# [Data excerpts]
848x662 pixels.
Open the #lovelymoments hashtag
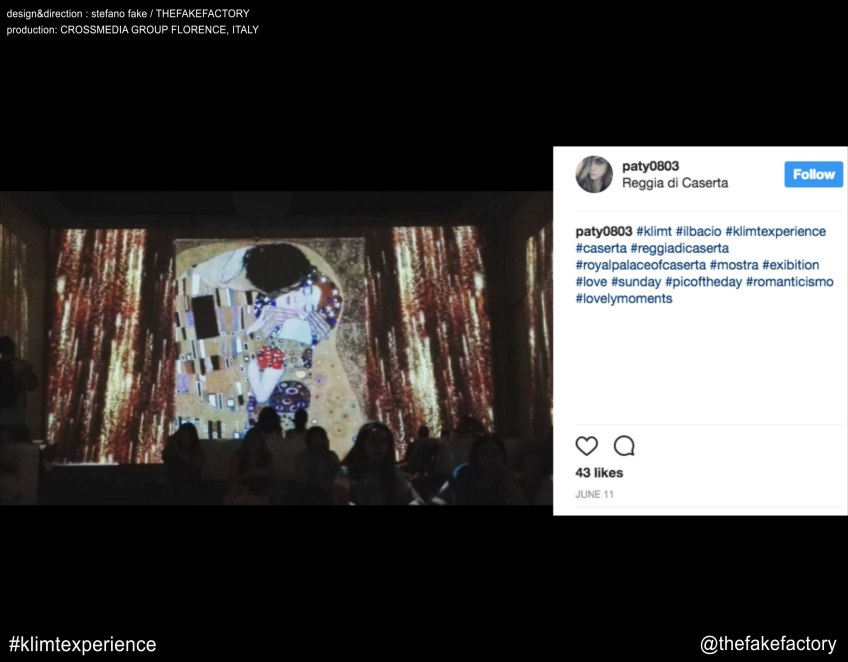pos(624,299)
==
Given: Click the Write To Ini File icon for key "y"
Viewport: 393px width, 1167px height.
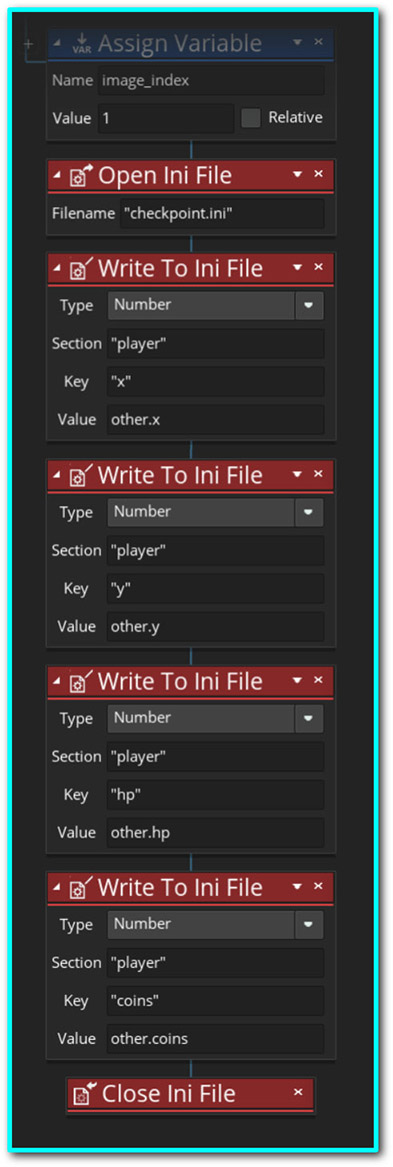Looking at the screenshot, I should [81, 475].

# [What you will do]
Please write out the rows from the line containing "Given: Click the" through the line containing "Looking at the", leaving out the pictures.

# [Worked answer]
Given: Click the Write To Ini File icon for key "y"
Viewport: 393px width, 1167px height.
Looking at the screenshot, I should [81, 475].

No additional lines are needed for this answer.